**Exercise:** Please copy every record exactly as it is written.

**Information:**
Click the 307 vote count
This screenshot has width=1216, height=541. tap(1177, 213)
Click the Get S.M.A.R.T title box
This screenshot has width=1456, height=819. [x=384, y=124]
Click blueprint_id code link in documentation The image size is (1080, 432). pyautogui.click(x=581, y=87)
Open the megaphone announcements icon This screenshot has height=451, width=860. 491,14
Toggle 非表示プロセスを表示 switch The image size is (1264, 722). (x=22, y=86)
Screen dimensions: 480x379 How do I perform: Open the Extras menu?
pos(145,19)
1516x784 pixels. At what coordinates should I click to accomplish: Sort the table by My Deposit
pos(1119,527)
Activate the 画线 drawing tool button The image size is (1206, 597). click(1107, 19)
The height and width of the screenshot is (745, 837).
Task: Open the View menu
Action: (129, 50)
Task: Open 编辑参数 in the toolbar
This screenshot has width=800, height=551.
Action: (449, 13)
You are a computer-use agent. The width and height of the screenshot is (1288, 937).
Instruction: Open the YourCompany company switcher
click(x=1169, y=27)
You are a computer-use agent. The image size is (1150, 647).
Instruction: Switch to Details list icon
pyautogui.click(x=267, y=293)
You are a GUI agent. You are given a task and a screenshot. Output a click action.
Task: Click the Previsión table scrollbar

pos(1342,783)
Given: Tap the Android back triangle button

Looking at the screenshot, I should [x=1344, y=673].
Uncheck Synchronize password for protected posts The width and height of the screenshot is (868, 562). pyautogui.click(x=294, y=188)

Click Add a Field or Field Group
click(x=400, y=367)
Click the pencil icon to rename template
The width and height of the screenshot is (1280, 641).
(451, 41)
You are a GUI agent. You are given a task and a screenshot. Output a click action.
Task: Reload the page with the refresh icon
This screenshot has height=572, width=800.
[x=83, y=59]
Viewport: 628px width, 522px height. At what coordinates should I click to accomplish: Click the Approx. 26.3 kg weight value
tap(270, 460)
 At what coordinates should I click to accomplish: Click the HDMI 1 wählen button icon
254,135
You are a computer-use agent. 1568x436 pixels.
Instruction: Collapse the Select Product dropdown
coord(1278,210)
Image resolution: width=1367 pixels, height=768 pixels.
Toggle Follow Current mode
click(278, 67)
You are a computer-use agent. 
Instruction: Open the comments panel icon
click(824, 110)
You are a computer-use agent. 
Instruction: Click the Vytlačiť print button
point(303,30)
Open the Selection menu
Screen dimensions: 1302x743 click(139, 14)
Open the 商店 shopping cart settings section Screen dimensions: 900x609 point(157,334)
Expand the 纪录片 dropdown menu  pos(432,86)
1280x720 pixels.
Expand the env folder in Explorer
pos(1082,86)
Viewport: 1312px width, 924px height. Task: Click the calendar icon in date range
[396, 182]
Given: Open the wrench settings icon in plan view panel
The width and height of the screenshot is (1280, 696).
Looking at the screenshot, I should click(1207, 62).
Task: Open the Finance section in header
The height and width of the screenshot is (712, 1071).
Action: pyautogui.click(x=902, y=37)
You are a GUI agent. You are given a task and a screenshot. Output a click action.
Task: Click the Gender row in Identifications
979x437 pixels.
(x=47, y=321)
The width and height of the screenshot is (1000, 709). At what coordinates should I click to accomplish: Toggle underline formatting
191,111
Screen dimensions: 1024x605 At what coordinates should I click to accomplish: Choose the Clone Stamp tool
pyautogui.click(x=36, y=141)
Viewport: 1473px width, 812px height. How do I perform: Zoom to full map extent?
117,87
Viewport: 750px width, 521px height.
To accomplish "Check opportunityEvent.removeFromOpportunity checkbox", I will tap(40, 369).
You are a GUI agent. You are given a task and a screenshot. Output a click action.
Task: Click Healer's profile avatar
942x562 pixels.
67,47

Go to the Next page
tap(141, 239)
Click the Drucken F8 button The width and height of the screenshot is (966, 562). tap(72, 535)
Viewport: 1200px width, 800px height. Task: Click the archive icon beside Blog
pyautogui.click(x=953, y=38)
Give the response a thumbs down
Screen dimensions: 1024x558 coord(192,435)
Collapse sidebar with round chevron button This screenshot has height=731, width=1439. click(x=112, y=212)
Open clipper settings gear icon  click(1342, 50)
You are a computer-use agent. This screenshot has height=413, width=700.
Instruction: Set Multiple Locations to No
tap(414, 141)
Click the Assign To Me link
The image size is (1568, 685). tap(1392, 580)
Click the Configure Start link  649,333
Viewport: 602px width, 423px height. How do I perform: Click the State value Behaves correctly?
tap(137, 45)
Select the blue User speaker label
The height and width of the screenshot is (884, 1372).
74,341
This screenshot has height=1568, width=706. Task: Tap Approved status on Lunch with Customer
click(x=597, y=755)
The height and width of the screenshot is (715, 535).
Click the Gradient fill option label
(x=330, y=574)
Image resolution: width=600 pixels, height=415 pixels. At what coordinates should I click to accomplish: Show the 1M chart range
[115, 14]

**Exercise answer:**
Click the 307 vote count
This screenshot has width=1216, height=541. tap(1177, 213)
Click the Get S.M.A.R.T title box
This screenshot has width=1456, height=819. [x=384, y=124]
Click blueprint_id code link in documentation The image size is (1080, 432). pyautogui.click(x=581, y=87)
Open the megaphone announcements icon This screenshot has height=451, width=860. 491,14
Toggle 非表示プロセスを表示 switch The image size is (1264, 722). (x=22, y=86)
Screen dimensions: 480x379 How do I perform: Open the Extras menu?
pos(145,19)
1516x784 pixels. At what coordinates should I click to accomplish: Sort the table by My Deposit
pos(1119,527)
Activate the 画线 drawing tool button The image size is (1206, 597). click(1107, 19)
The height and width of the screenshot is (745, 837).
Task: Open the View menu
Action: (129, 50)
Task: Open 编辑参数 in the toolbar
This screenshot has width=800, height=551.
Action: (449, 13)
You are a computer-use agent. The width and height of the screenshot is (1288, 937).
Instruction: Open the YourCompany company switcher
click(x=1169, y=27)
You are a computer-use agent. The image size is (1150, 647).
Instruction: Switch to Details list icon
pyautogui.click(x=267, y=293)
You are a GUI agent. You are given a task and a screenshot. Output a click action.
Task: Click the Previsión table scrollbar

pos(1342,783)
Given: Tap the Android back triangle button

Looking at the screenshot, I should [x=1344, y=673].
Uncheck Synchronize password for protected posts The width and height of the screenshot is (868, 562). pyautogui.click(x=294, y=188)

Click Add a Field or Field Group
click(x=400, y=367)
Click the pencil icon to rename template
The width and height of the screenshot is (1280, 641).
(451, 41)
You are a GUI agent. You are given a task and a screenshot. Output a click action.
Task: Reload the page with the refresh icon
This screenshot has height=572, width=800.
[x=83, y=59]
Viewport: 628px width, 522px height. At what coordinates should I click to accomplish: Click the Approx. 26.3 kg weight value
tap(270, 460)
 At what coordinates should I click to accomplish: Click the HDMI 1 wählen button icon
254,135
You are a computer-use agent. 1568x436 pixels.
Instruction: Collapse the Select Product dropdown
coord(1278,210)
Image resolution: width=1367 pixels, height=768 pixels.
Toggle Follow Current mode
click(278, 67)
You are a computer-use agent. 
Instruction: Open the comments panel icon
click(824, 110)
You are a computer-use agent. 
Instruction: Click the Vytlačiť print button
point(303,30)
Open the Selection menu
Screen dimensions: 1302x743 click(139, 14)
Open the 商店 shopping cart settings section Screen dimensions: 900x609 point(157,334)
Expand the 纪录片 dropdown menu  pos(432,86)
1280x720 pixels.
Expand the env folder in Explorer
pos(1082,86)
Viewport: 1312px width, 924px height. Task: Click the calendar icon in date range
[396, 182]
Given: Open the wrench settings icon in plan view panel
The width and height of the screenshot is (1280, 696).
Looking at the screenshot, I should click(1207, 62).
Task: Open the Finance section in header
The height and width of the screenshot is (712, 1071).
Action: pyautogui.click(x=902, y=37)
You are a GUI agent. You are given a task and a screenshot. Output a click action.
Task: Click the Gender row in Identifications
979x437 pixels.
(x=47, y=321)
The width and height of the screenshot is (1000, 709). At what coordinates should I click to accomplish: Toggle underline formatting
191,111
Screen dimensions: 1024x605 At what coordinates should I click to accomplish: Choose the Clone Stamp tool
pyautogui.click(x=36, y=141)
Viewport: 1473px width, 812px height. How do I perform: Zoom to full map extent?
117,87
Viewport: 750px width, 521px height.
To accomplish "Check opportunityEvent.removeFromOpportunity checkbox", I will tap(40, 369).
You are a GUI agent. You are given a task and a screenshot. Output a click action.
Task: Click Healer's profile avatar
942x562 pixels.
67,47

Go to the Next page
tap(141, 239)
Click the Drucken F8 button The width and height of the screenshot is (966, 562). tap(72, 535)
Viewport: 1200px width, 800px height. Task: Click the archive icon beside Blog
pyautogui.click(x=953, y=38)
Give the response a thumbs down
Screen dimensions: 1024x558 coord(192,435)
Collapse sidebar with round chevron button This screenshot has height=731, width=1439. click(x=112, y=212)
Open clipper settings gear icon  click(1342, 50)
You are a computer-use agent. This screenshot has height=413, width=700.
Instruction: Set Multiple Locations to No
tap(414, 141)
Click the Assign To Me link
The image size is (1568, 685). tap(1392, 580)
Click the Configure Start link  649,333
Viewport: 602px width, 423px height. How do I perform: Click the State value Behaves correctly?
tap(137, 45)
Select the blue User speaker label
The height and width of the screenshot is (884, 1372).
74,341
This screenshot has height=1568, width=706. Task: Tap Approved status on Lunch with Customer
click(x=597, y=755)
The height and width of the screenshot is (715, 535).
Click the Gradient fill option label
(x=330, y=574)
Image resolution: width=600 pixels, height=415 pixels. At what coordinates should I click to accomplish: Show the 1M chart range
[115, 14]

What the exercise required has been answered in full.